If you’re a mom, you probably know how important those first few hours, days, weeks, months, (ahem, years) are with your baby. And, when you’re a brand new mom and you have this tiny human who relies on you for food, comfort, and warmth when someone tries to come in between that, it’s definitely not a good look for them.
So, when a mom asked Reddit whether she was wrong for not asking her mother-in-law (MIL) nicely to hand over her baby for feeding, commenters had a lot to say. And when you learn the details, it’s obvious that this woman has more to worry about than being “nice” to her MIL.
The new mom began the post by saying she had her baby five weeks ago and her husband’s parents have been staying with them. Off the bat, I’m already overwhelmed for her and she said the same. I mean, sure, having family stay with you can be helpful with a new baby. But when tensions rise, as they can with a newborn, having extra family members around can make things even more stressful.
The new mom stated in the post that her MIL regularly takes the baby and won’t give him back, even when he’s hungry and crying. She wrote, “MIL has a habit of taking the baby and refusing to give him back to me. She’d say I’m deliberately ruining her time with him. My son needs feeding every 2 hrs and she basically makes me beg her to hand him over to me so I [can] feed [him].”
Already, I’m over this MIL who is apparently more worried about her own happiness than her new grandson’s or daughter-in-law’s (DIL) wellbeing, but I digress. Note, if you’re a guest in a new mom’s house you should be helpful. Help with cleaning, cooking, and supporting the new mom. Hold the baby when asked and definitely give the baby back when asked.
It All Comes To A Head
Everything came to a head around 10 pm one night. The grandmother was holding the baby when he started crying. The new mom asked her to hand him over so he could eat, but she refused. It went back and forth a few times (asking and refusing) until the husband chimed in.

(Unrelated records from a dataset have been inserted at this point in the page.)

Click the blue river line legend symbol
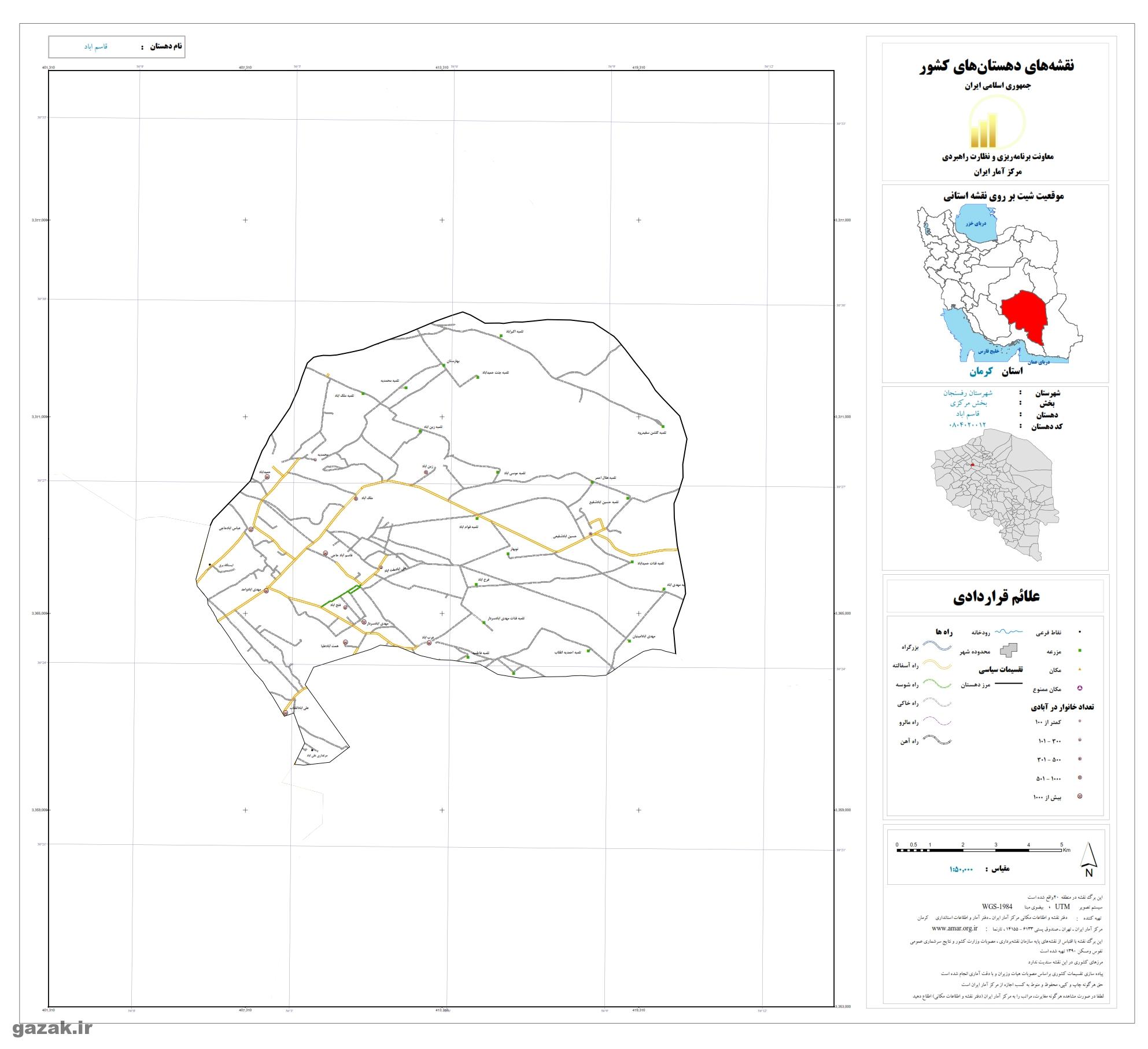The image size is (1148, 1049). click(x=1010, y=632)

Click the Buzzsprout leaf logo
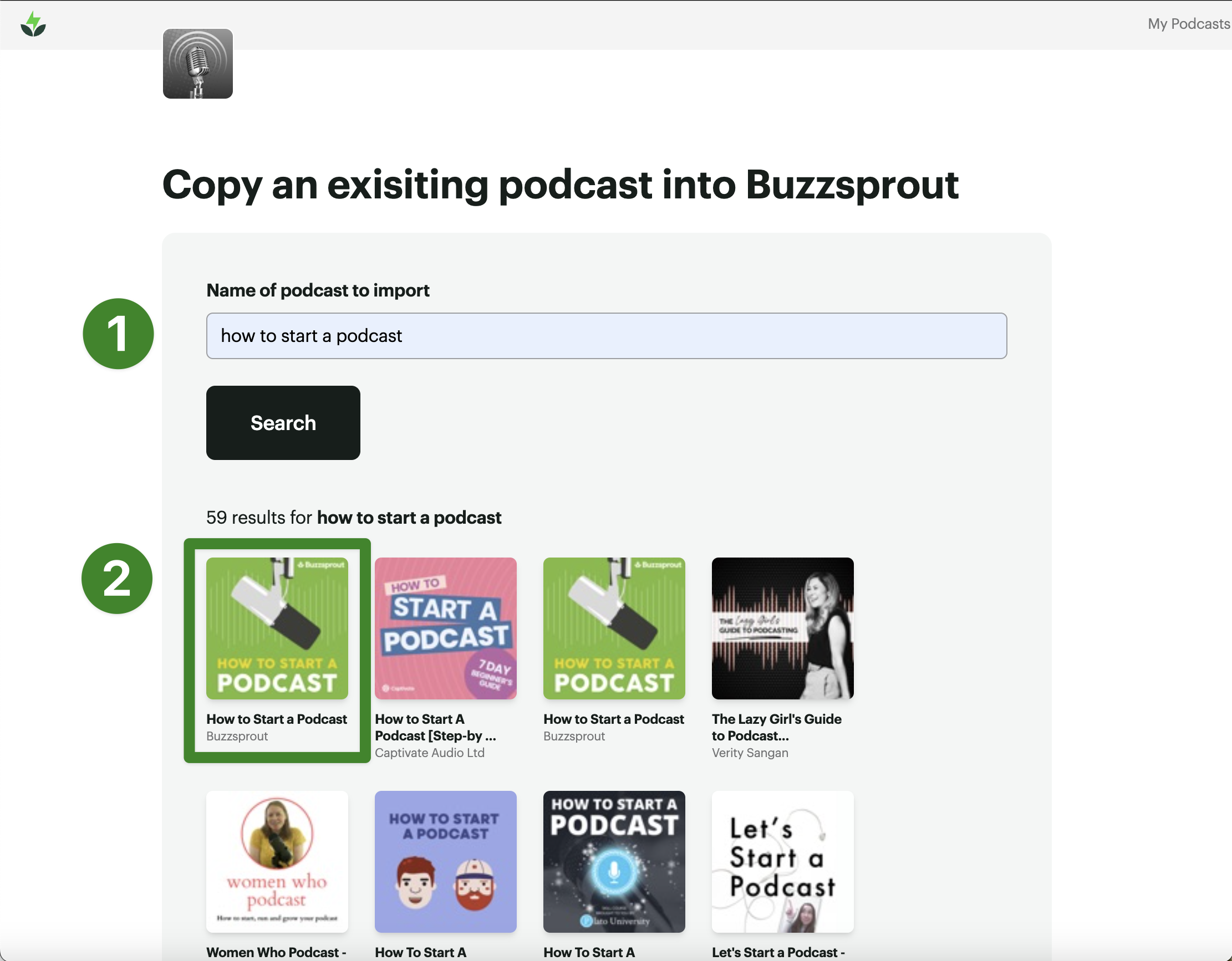tap(33, 24)
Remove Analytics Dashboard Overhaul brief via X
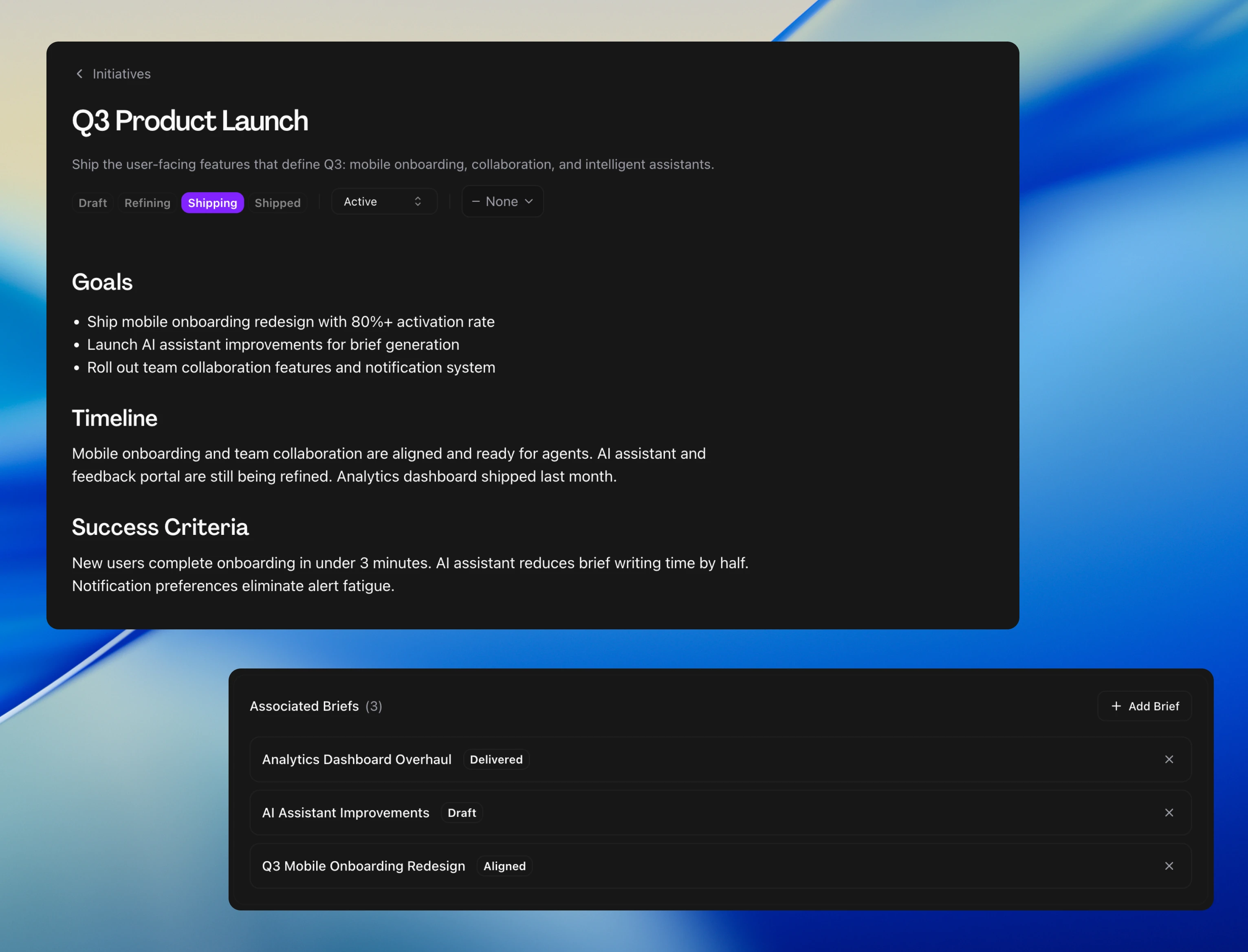 (x=1169, y=759)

He said that the new mom is being a “whiny little girl” who used feeding as an excuse to keep the baby away from his grandmother. At this point, the new mom was rightfully angry. The husband then told her that she needed to ask his mom “nicely” for the baby. The new mom stated, “This had me seething. I meanly told [her] to stop being annoying and overbearing and hand him over to me.” The grandmother only then handed over the baby, looking shocked and hurt, then ran to the guest room.

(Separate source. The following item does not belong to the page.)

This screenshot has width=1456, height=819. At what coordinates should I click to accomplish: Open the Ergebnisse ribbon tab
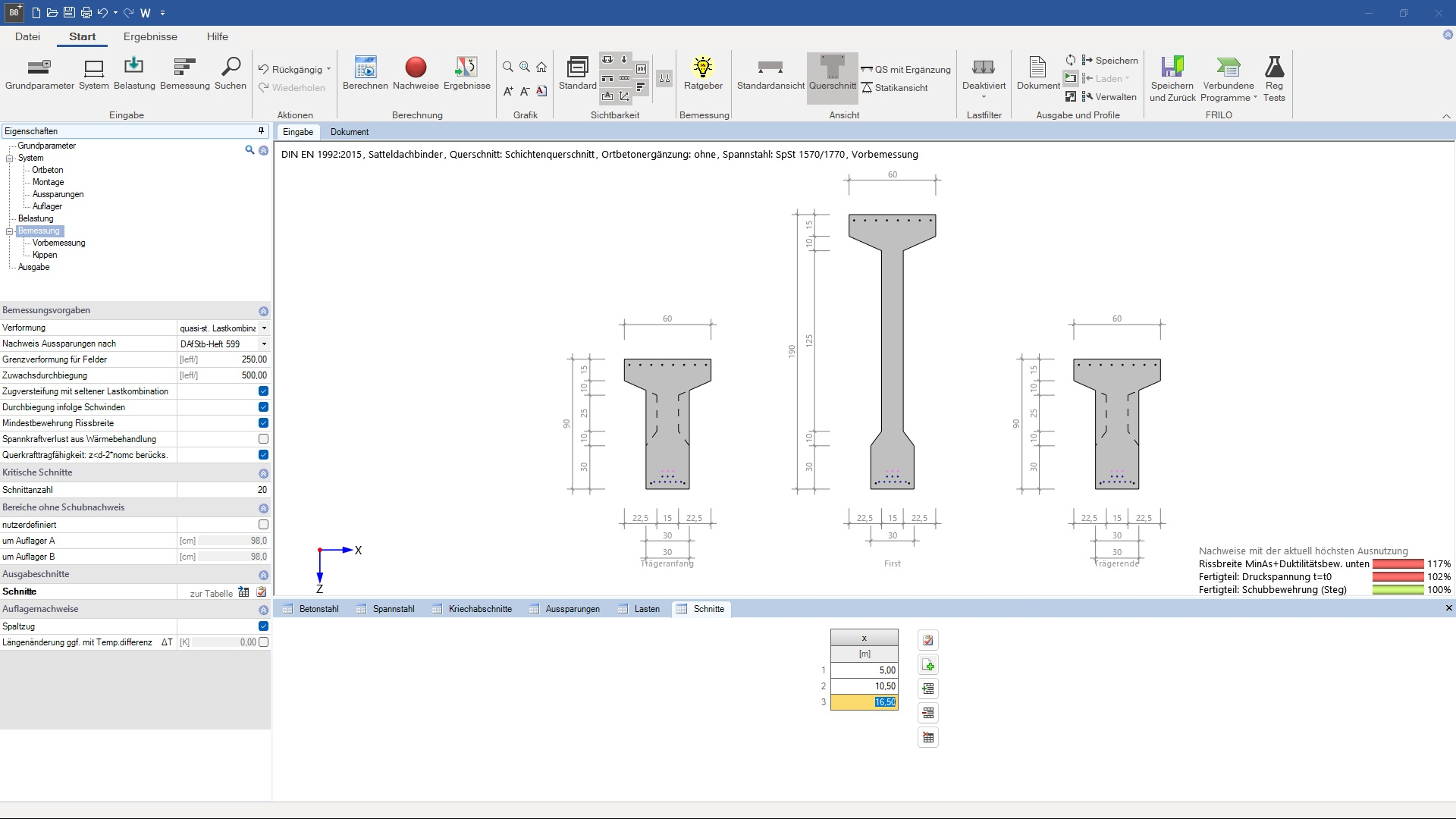pyautogui.click(x=150, y=36)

After the son finished comforting his mother, he entered the bedroom and started yelling at his wife. Ya know, the person who had a baby five weeks ago. He told her that she was disrespectful to his mother, that his mother gives the baby more “love” than she does, and that his mother did nothing wrong. He also told her that the baby isn’t an “object that she owns.” She responded that she’ll go stay with her own parents if his parents stay any longer. And he retorted that “she’s only acting up because she doesn’t want his parents around.”
The Red Flags
So, not only does the MIL not listen to or respect the new mom, but she also plays the victim when she doesn’t get her way. The husband is emotionally abusive, gaslighting, and prioritizes his mother’s wellbeing over his wife and new baby. Although we don’t know all the details, aside from what the poster stated, it seems as though there are also some definite control issues happening.
Refusing to let a mother feed her infant, not only puts the baby at risk, it puts the mother at risk for multiple complications. Postpartum depression or breastfeeding issues, like engorgement or mastitis are just a few. Plus, telling a brand new mother, who is dealing with out-of-whack hormones, adjusting to life with a new baby, and exhaustion, that they don’t “love” the baby as much as someone else is unsettling.
In the comments when someone suggested that the new mom go stay with her parents the poster replied that her husband “wouldn’t allow it.” Not “allowing” someone bodily autonomy is a huge red flag. There are so many problematic issues going on here. We truly hope the mom and new baby are able to get somewhere safe quickly. Resources are available for anyone experiencing physical or emotional abuse.
The top comment sums everything up nicely. “Pack your gear and take [the] baby to your parents. Rethink your relationship as well, who the hell speaks to their wife like that especially after having [a] baby. Protect your mental/physical health at all cost[s].”